Why Do We Have Bodies?


"Those who gained enlightenment by seeing blossoms or hearing sounds, achieved it through the body." (Dogen, Zen Founder)

"Eternity was in our lips and eyes!" (Shakespeare)


Why do I have a body? Did I fall into this body by chance? Is my body a punishment? An exile? Is it, as Plato said, the prison of my soul?

Mind is the prison, not body. I am imprisoned by my thoughts. A gray wall of thought separates me from the world, and from other people.

If it were not for this body, I would be lost in a ghost-land whose geography fades to the distant past and future. Drifting through mental mist, I never seem to realize the truth about time: it only exists as thought. And thought cannot be present. Thought is always when or then, but never now.

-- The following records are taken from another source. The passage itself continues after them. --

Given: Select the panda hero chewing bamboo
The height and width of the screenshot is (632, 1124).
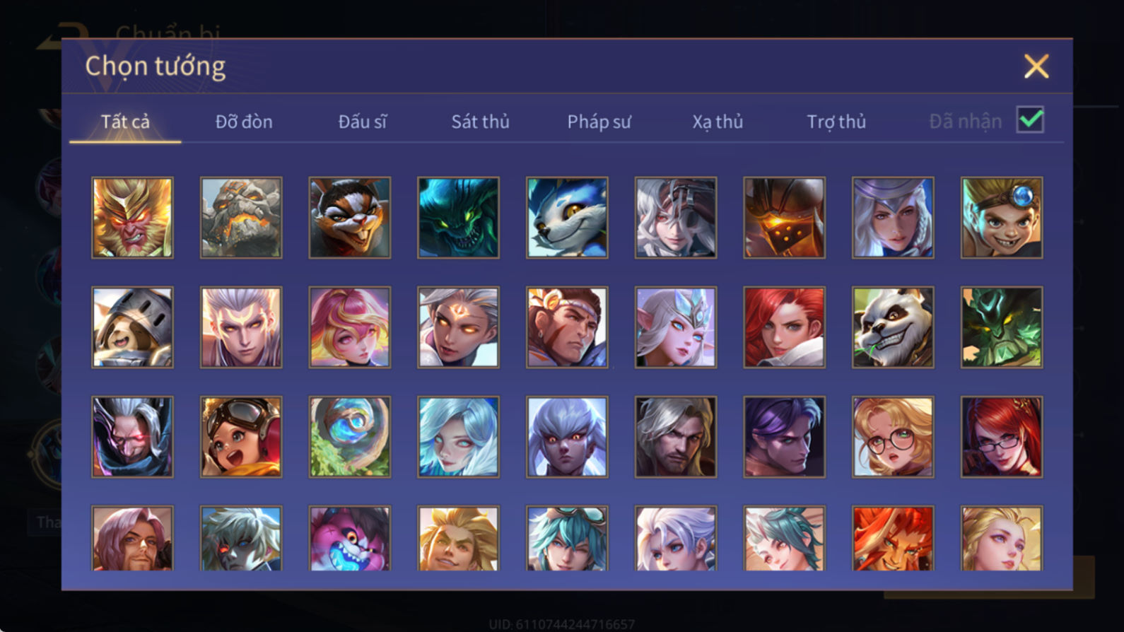Looking at the screenshot, I should coord(893,327).
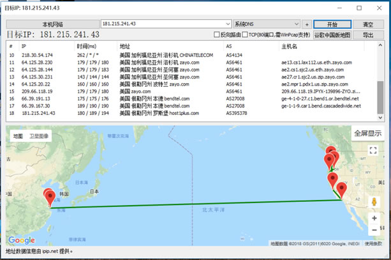Enable the 反向路由 checkbox
The height and width of the screenshot is (260, 391).
point(217,34)
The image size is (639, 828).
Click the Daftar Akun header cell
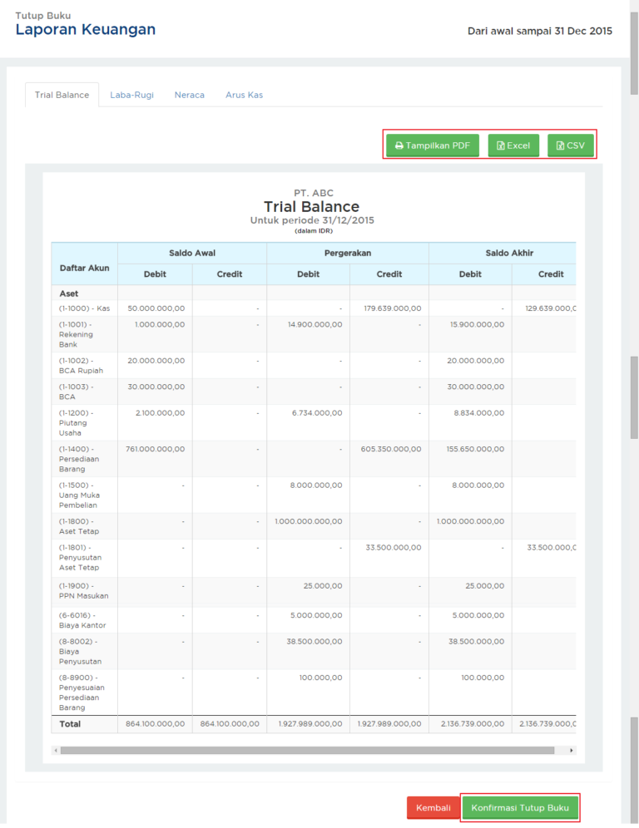[x=84, y=268]
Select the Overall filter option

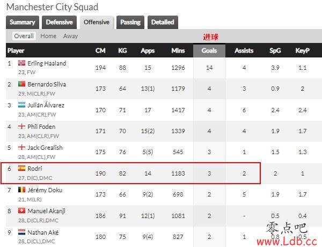24,36
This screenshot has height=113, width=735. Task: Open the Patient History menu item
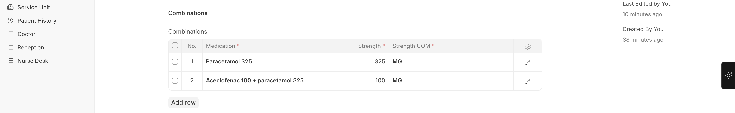click(37, 21)
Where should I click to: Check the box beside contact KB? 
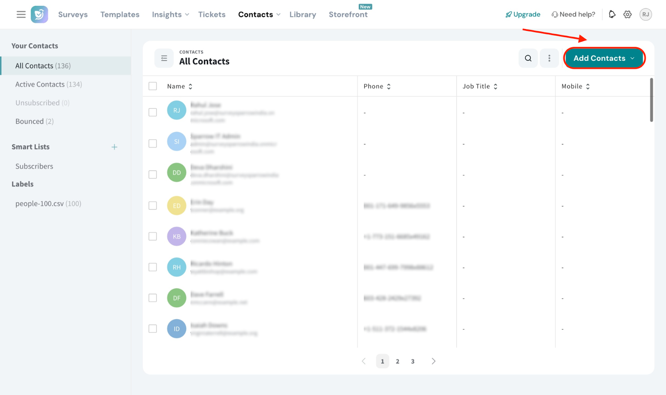click(x=153, y=236)
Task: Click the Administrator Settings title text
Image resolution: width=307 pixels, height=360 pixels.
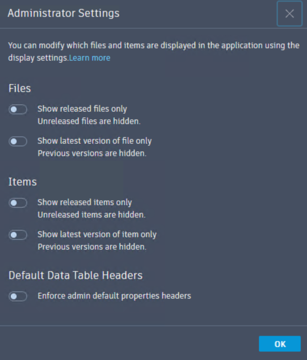Action: coord(64,13)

This body is the doorway to now, the path that leads from abstract shadow to radiant sensation, the bridge to a place where people live. Sensations in the body are precious spiritual jewels, awakening what is. The simple sensation of breath, rising and falling through my body, transports me back from the dreams of past and future to the solid ground of Presence.

Is love in the mind? No, this is just the idea of love. Is God in the memory, as St. Augustine believed? No, this is just the idea of God - an image graven out of thought. Only when awareness is freed from thought, awake to the now, can I see a plum blossom, sunlight in a drop of rain, or the spark of divinity in the eyes of a homeless stranger.

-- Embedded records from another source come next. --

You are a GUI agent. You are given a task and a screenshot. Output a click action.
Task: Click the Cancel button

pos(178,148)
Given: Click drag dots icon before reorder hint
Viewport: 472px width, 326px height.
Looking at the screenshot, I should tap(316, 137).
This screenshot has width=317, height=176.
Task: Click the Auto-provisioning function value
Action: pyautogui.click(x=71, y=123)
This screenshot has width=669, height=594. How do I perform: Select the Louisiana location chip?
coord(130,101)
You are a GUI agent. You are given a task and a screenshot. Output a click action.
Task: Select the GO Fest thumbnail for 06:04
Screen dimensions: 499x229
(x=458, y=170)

Seeing God in a plum blossom simply means seeing the blossom as it is, unfiltered through the haze of names and descriptions. Seeing God means seeing the plum blossom bathed in the radiance of awareness. God is my act of seeing what sees as I see what is seen.

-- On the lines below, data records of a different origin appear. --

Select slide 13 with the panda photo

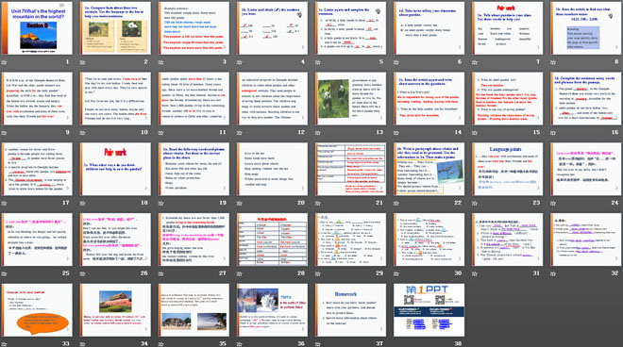coord(351,98)
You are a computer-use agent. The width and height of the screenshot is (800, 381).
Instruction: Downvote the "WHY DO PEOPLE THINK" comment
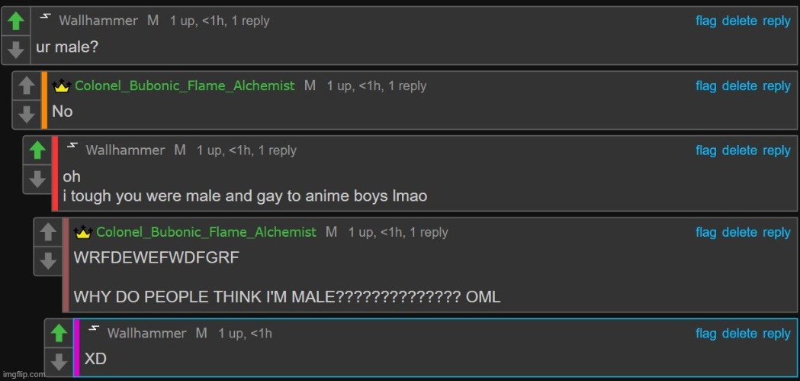[48, 261]
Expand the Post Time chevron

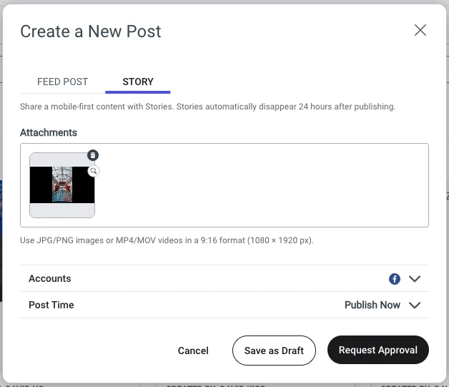point(415,305)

But then, there is pain. What about the body's pain?

Pain is the occasion for this sacred act of seeing what sees. Pain, above all, awakens me from the hypnosis of thought. When I am so absorbed in my mind that the sensation of breath or the beauty of a blossom are not enough to awaken me, then pain will surely awaken me! Nature sends enough of it each day: I need not seek pain. But when it comes, why not use it for meditation? I have the choice to regard my pain as a curse of suffering, or a bell of awakening. "Pain is inevitable," said a great master, "but suffering is optional."

A pain in my body is more spiritual than the most religious thought in my mind. Why? Because pain insists on my presence.

When I resist my pain, I "try not to think about it," and end up thinking about it constantly. Resistance usually takes the form of a running commentary, a story about my pain. "Poor me! Why me? I must have done something wrong to be punished this way! This pain won't allow me to be happy or achieve anything!" This is how I turn my pain into suffering.

Suffering
is not pain, but the story I tell about it. When I drop this inner melodrama, and simply embrace my pain without resistance, I discover a wonderful secret. Pain is a furious insistent form of awareness, condensed into localized sensation. Yet it is made of the same stuff as the plum blossom.

This means that I can release my pain by entering deeply into it, passing through it to the other side. On the other side of pain is a silent space where I am more aware of Being than I have ever been. My pain has dissolved into pure silent awareness.

So I have learned not to resist pain. Recognizing that pain is just contracted consciousness, I taste it in the now, without naming it. I embrace the sensation without the melodrama of thinking about it. Embracing the blossom of pain allows silence is to be born right in the heart of it. The silence unfolds around the sensation too, as the space of compassion. This wide-open tender silence was here before my birth, and it will enfold my death. My pain is bathed in the spaciousness of surrender.

All that is required is to drop resistance. Allowing pain to be just as it is, moment by moment, converts the potential energy stored in the local sensation to kinetic ever-expanding clarity. The most spiritual sacrament possible is to witness this dissolving of pain into pure consciousness.

Experiencing that sacrament even once liberates me from ageless suffering. Then, through any sensation in my body, I can open the door of surrender that leads to peace.

Only one who has tasted love's vast space in her own body can enfold the pain of others with healing wings. When I pray for others, I don't need to involve a third party. "God's healing wings" is a sweet mental image, but it simply represents the space of compassion, first enveloping my own body, then expanding to enfold others. This is what Jesus experienced on the cross.

His body, in its pain, became the vessel through which omnipresent awareness entered the world. Descending through his wounds, Jesus emerged as eternal Spirit on the other side of pain. He did not separate from his body, or transcend his body. He passed right through his body, infusing consciousness into every photon of matter. He followed each vibrating quantum string to its source in divine silence. The body was his path to immortality.

When the I of thought is crucified, every particle of flesh becomes an eye that sees God. Then Spirit, or consciousness, is fully incarnate, perfectly human. Through this process of awakening in and through the body, resurrection is accomplished. Spirit and flesh are no longer two, but one radiance.

Like Jesus, I cannot achieve presence or compassion without my body. I honor my body. I worship God through my body. I will not wait another moment to caress my sacred body with this breath. I will open the eye of each atom!